Start of EXCERPT PROVIDED

It’s a business flavoured by family at Hunter’s Wines in Marlborough. Headed by New Zealand wine stalwart Jane Hunter and boasting a combination of dedicated relatives and loyal staff, the winery is the epitome of a new generation as it approaches 30 years’ operation.
Hunter, who with late husband Ernie established the winery on land in Blenheim in the 1980s, runs the business alongside brother-in-law Peter Macdonald. Her sister Libby and nephews James and Edward also work at Hunter’s, and she says it is exciting to see eager new blood beginning to take over the reins.
“Things have certainly changed in Marlborough since I arrived here in 1983 to take up the role of viticulturist for Montana Wines,” Hunter – who was born in South Australia – says.
“We are now seeing eager new blood beginning to take over the reins – and it is exciting. Our chief winemaker Gary Duke retired early last year after 21 years at the helm of the winemaking team. The baton was handed over to my eldest nephew James Macdonald and then assistant winemaker Inus Van der Westhuizen.
“The younger generation query how things are done, aren’t backward in suggesting new ways of doing things and have boundless energy,” Hunter says. “We give some latitude but pull things back when we think we need to. Our target for 2016 is to have a seamless changeover and to move forward consolidating grape supply and export markets.”
Hunter, who was awarded the Companion to the New Zealand Order of Merit in 2009, received an OBE for service to the wine industry in 1993. Hunter’s Wines have won more than 165 gold medals at national and international wine competitions, with the original vineyard area increasing by 2.5 times’ its original size. The company’s annual output has grown to around 100,000 cases of wine, nearly 80% of which is exported.
Hunter’s exports to 23 countries, with one of its highlights being its success with sparkling wines – MiruMiru Reserve and MiruMiru non-vintage – in the past 12 months, winning trophies and accolades in the United Kingdom and New Zealand.
It’s a far cry from the late ‘70s and early ‘80s when Irishman Ernie Hunter arrived in New Zealand and decided Marlborough was his pick for wine growing. The land was primarily used for farming, growing Lucerne and barley, and grazing sheep, and no one had considered growing grapes before. The Hunters planted Riesling, Gewurztraminer, Muller Thurgau, Cabernet Sauvignon, Chardonnay, Pinot Noir and Sauvignon Blanc.
The company’s first six wines to emerge were all award-winners, its 1982 Marlborough Muller Thurgau Dry winning at the National Wine Show. Unfortunately, just five years after producing the first winners, Ernie was tragically killed in a road accident. A highly qualified viticulturist, Jane took over immediately and determined she would build on the vineyard’s proven potential and success.
New Zealand sauvignon blancs first came to the attention of international wine drinkers when Hunter’s won the top award at the Sunday Times Wine Festival in London on 1986…and again in 1987, 1988, 1992 and 2001.
What is most pleasing, Hunter says, is that her family can carry on the legacy that she and Ernie built from bare land in an area never considered suitable for vine-growing. Nephew James Macdonald has worked in the winery and vineyards from a very young age and, after graduating from Lincoln College with a degree in oenology and viticulture, did vintages in the Riverland, the Yarra Valley, Victoria and Bordeaux, France. In between vintage jobs overseas, he worked back at Hunter’s.

End of EXCERPT PROVIDED
Start of DATA RECORDS

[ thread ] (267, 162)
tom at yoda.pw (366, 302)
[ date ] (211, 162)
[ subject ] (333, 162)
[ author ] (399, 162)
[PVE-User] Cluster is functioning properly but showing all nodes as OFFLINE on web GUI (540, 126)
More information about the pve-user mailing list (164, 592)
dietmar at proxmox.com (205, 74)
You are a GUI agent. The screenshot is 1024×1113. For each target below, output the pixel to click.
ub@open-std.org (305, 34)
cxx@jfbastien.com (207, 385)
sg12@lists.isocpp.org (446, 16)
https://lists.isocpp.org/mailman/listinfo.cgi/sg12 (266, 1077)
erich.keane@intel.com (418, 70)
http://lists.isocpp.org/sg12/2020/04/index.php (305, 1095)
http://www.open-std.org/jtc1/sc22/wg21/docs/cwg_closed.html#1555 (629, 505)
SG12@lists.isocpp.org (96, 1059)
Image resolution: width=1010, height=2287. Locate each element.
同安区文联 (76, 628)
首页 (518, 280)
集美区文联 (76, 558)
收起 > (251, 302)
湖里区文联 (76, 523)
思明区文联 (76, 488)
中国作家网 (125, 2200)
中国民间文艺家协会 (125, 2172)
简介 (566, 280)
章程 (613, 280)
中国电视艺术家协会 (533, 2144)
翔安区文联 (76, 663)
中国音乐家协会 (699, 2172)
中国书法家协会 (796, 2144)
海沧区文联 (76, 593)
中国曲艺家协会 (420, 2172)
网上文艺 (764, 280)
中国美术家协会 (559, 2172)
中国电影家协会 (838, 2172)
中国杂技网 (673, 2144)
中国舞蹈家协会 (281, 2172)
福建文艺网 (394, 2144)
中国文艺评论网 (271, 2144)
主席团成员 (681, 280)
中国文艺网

End of DATA RECORDS

__THINGS TO DO__
**a.** Answer these questions from the article on Hunter's Wines, one answer per line:
(i) In what year did Jane Hunter arrive in Marlborough?
(ii) To how many countries does Hunter's export?
(iii) Which wine won at the National Wine Show?
**b.** Copy the article on Hunter's Wines from "It’s a far cry" to "potential and success.", renaming "Ernie" as "Ernest" throughout.

__RESULTS OF THE TASKS__
**a.**
(i) 1983
(ii) 23
(iii) The 1982 Marlborough Muller Thurgau Dry

**b.**
It’s a far cry from the late ‘70s and early ‘80s when Irishman Ernest Hunter arrived in New Zealand and decided Marlborough was his pick for wine growing. The land was primarily used for farming, growing Lucerne and barley, and grazing sheep, and no one had considered growing grapes before. The Hunters planted Riesling, Gewurztraminer, Muller Thurgau, Cabernet Sauvignon, Chardonnay, Pinot Noir and Sauvignon Blanc.
The company’s first six wines to emerge were all award-winners, its 1982 Marlborough Muller Thurgau Dry winning at the National Wine Show. Unfortunately, just five years after producing the first winners, Ernest was tragically killed in a road accident. A highly qualified viticulturist, Jane took over immediately and determined she would build on the vineyard’s proven potential and success.